Please transcribe part of the climate change passage, starting at the words "Since the launch" and stopping after the words "risks and opportunities.".

**Passage shown**
********

Since the launch of our own brand, we have been consistently working on the most advanced environmental measures, pursuing the energy-saving performance of our products, setting targets for reducing GHG emission across all business activities, and taking other actions to combat climate change*2.

  1. *1  The Task Force on Climate-related Financial Disclosures
    In response to a request from the G20, the Financial Stability Board (FSB) established the TCFD to examine climate-related disclosure and responses by financial institutions. TCFD encourages companies and other organizations to disclose their governance, strategy, risk management, indicators and targets with respect to climate change-related risks and opportunities.
  2. *2  Greenhouse Gas
    Kyoto Protocol defines seven types of greenhouse gases to be reduced: carbon dioxide (CO₂), methane (CH4), dinitrogen monoxide (N2O), hydrofluorocarbons (HFCs), perfluorocarbons (PFCs), sulfur hexafluoride (SF6), and nitrogen trifluoride (NF3) in the second commitment period starting in 2013.


A Sustainability Committee has been established to address issues related to climate change. In addition, the Climate Change Response Subcommittee has been established to evaluate and respond to climate-related risks and opportunities bacause of their specialized characteristics. The President and CEO, who chairs the Sustainability Committee, is responsible for addressing issues related to sustainability.

The Board of Directors monitors and supervises the progress of the goals and targets for addressing climate-related issues through the formulation of strategies for realizing opportunities based on GHG emission reductions and scenario analysis by the Sustainability Committee, and through quarterly reports on the status of business execution.

********

**Data extract**

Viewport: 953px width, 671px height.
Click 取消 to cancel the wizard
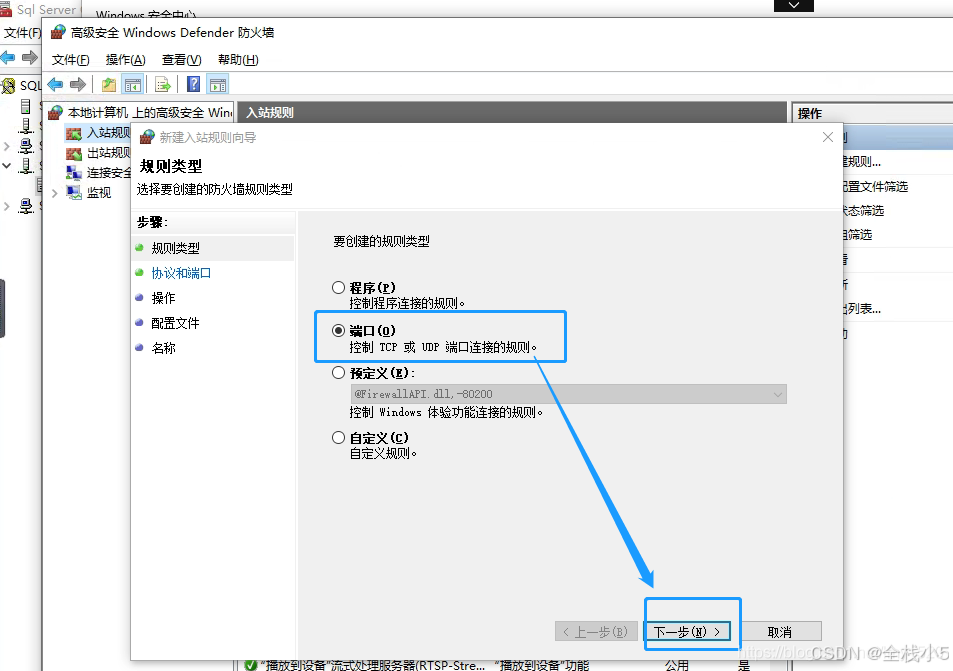pyautogui.click(x=780, y=630)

********

**Expected output**
Since the launch of our own brand, we have been consistently working on the most advanced environmental measures, pursuing the energy-saving performance of our products, setting targets for reducing GHG emission across all business activities, and taking other actions to combat climate change*2.

  1. *1  The Task Force on Climate-related Financial Disclosures
    In response to a request from the G20, the Financial Stability Board (FSB) established the TCFD to examine climate-related disclosure and responses by financial institutions. TCFD encourages companies and other organizations to disclose their governance, strategy, risk management, indicators and targets with respect to climate change-related risks and opportunities.